The young woman seemed to improve slightly and left the hospital. But she woke the next morning with worsening symptoms—abdominal pain, inability to urinate, weakness in her right foot—and went back. At the end of the month, she began having seizures. Then came pneumonia. She died of respiratory failure on December 10, 1997. Despite the fact that her own father was an infectious-disease doctor, her mother was a nurse, and Yerkes was full of people who knew about herpes B, modern medicine hadn’t been able to save her.
This pathetic mishap put some people on edge. The probability of cross-species transmission might be low—very low, under normal circumstances—but the consequences were high. Several years later, when eleven rhesus macaques at a “safari park” in England tested positive for herpes B antibodies, management decided to exterminate the entire colony. This decision was driven by the fact that Britain’s Advisory Committee on Dangerous Pathogens had lately reclassified herpes B into biohazard level 4, placing it in the elite company of Ebola, Marburg, and the virus that causes Crimean-Congo hemorrhagic fever. National regulations specified that any animals infected with a level-4 agent had to be either handled under BSL-4 containment (meaning space suits, triple gloves, airlock doors, and all the rest, not quite practicable at a tourist attraction for viewing wildlife) or destroyed. Of course, positive results on antibody tests meant only that those eleven monkeys had been exposed to the virus, not that they were presently infected, let alone shedding herpes B. But that scientific distinction didn’t stop the cull. Hired shooters killed all 215 animals at the safari park, using silenced .22 rifles, in a single day. Two weeks later, another animal park in the English countryside followed suit, killing their hundred macaques after some tested positive for herpes B antibodies. The law was the law, and macaques (infected or not) were probably now bad for business. A more sensitive question, raised by primatologists who considered such cullings grotesque and unnecessary, was whether herpes B does or doesn’t belong in level 4. Some arguments suggest that it doesn’t.

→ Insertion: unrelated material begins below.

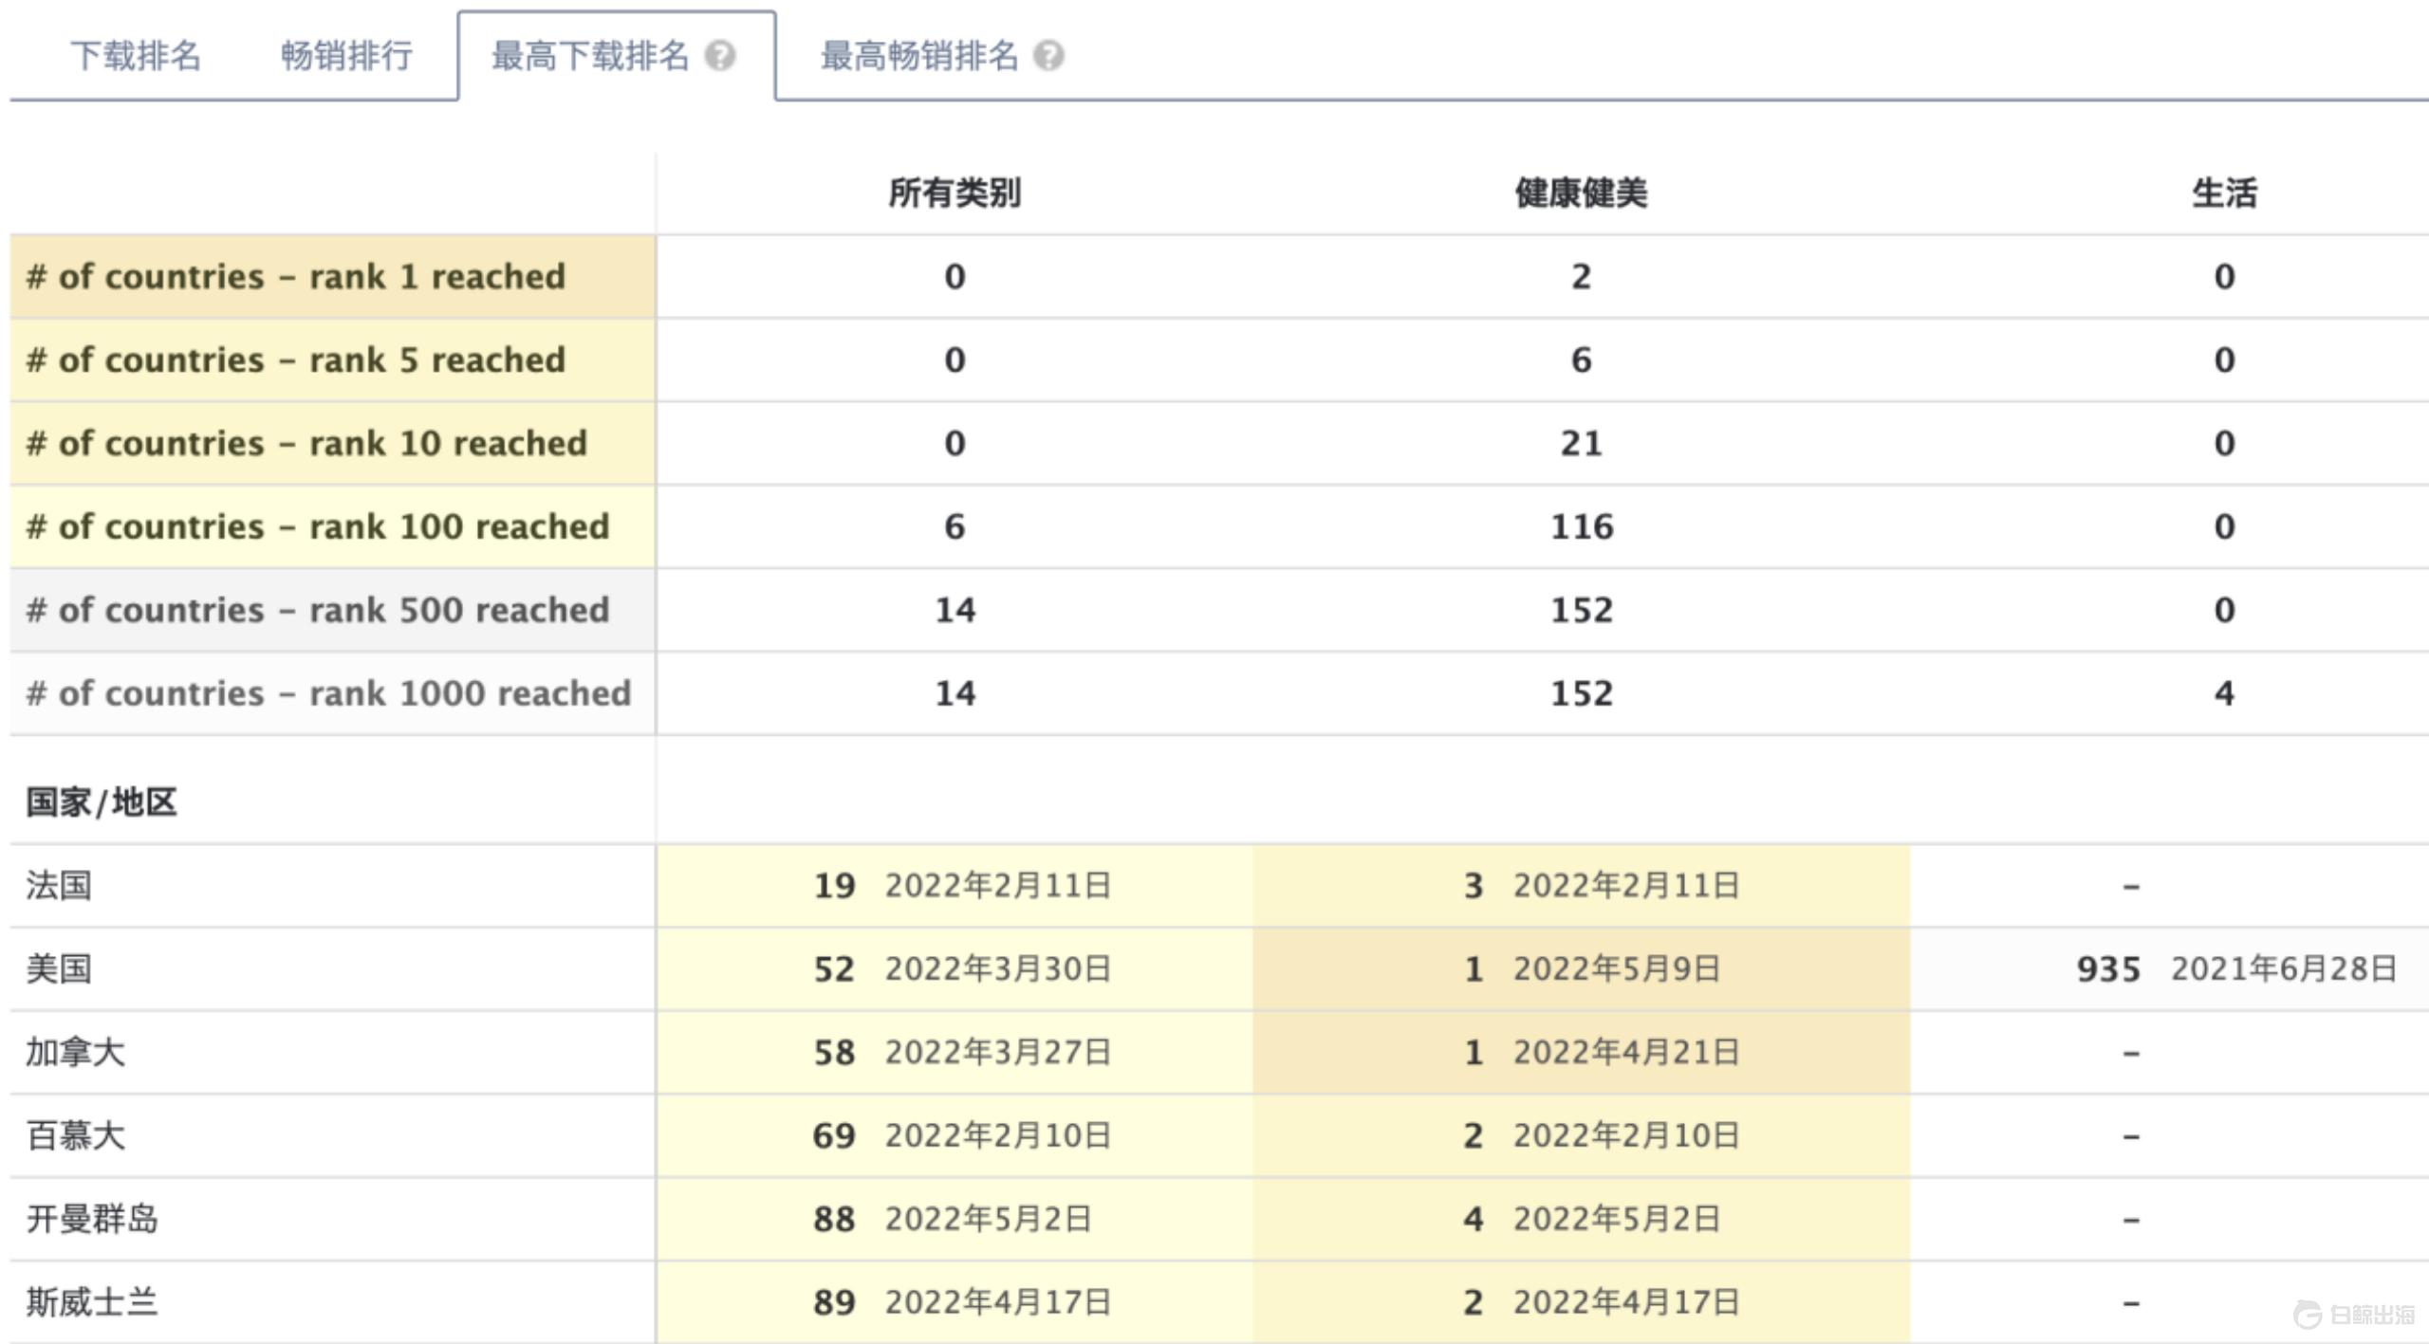Click the help icon next to 最高畅销排名

pos(1049,57)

The rhesus macaque isn’t the only monkey that carries herpes B. The same virus has been found in other Asian monkeys, including the long-tailed macaque (Macaca fascicularis) within its native range in Indonesia. In the wild, though, neither rhesus macaques nor the others have passed any known herpes B infections to humans, not even in situations where the monkeys come into close contact with people. For this there’s no easy explanation, because the opportunities do seem to exist. Both rhesus macaques and long-tailed macaques are opportunistic creatures, largely unafraid of humans or human environments. As the chainsaws and machetes of humanity’s advance guard have driven them out of their native forest habitats—in India, Southeast Asia, Indonesia, and the Philippines—they have been only more willing to take their chances scavenging, stealing, and panhandling at the edges of civilization. They live anywhere they can find food and a modicum of tolerance. You can see rhesus macaques lurking along the parapets of government buildings in Delhi. You can glimpse long-tailed macaques scrounging garbage from the corridors of dormitories at a university not far from Kuala Lumpur. And because both the Hindu and Buddhist religions embrace gentle attitudes toward animals in general, toward nonhuman primates in particular, macaques have become abundantly, boldly present at many temples around their native regions, especially where any such temple stands near or within a remnant of forest.
At Hindu sites, they have the advantage of their resemblance to the monkey god Hanuman. Buddhism, at least as practiced in Japan, China, and India, also carries ancient threads of monkey veneration. You can see it in iconic art and sculpture, such as the famed three-monkeys carving (see no evil, hear no evil, speak no evil) on the Toshogu Shrine, north of Tokyo. Over generations, over centuries, macaques within these landscapes have come in from the wild and habituated themselves to human proximity. Now they’re mascot monkeys at many temples and shrines, indulged like acolytes of Hanuman or the Shinto deity Sanno, living largely on handouts from pilgrims and tourists.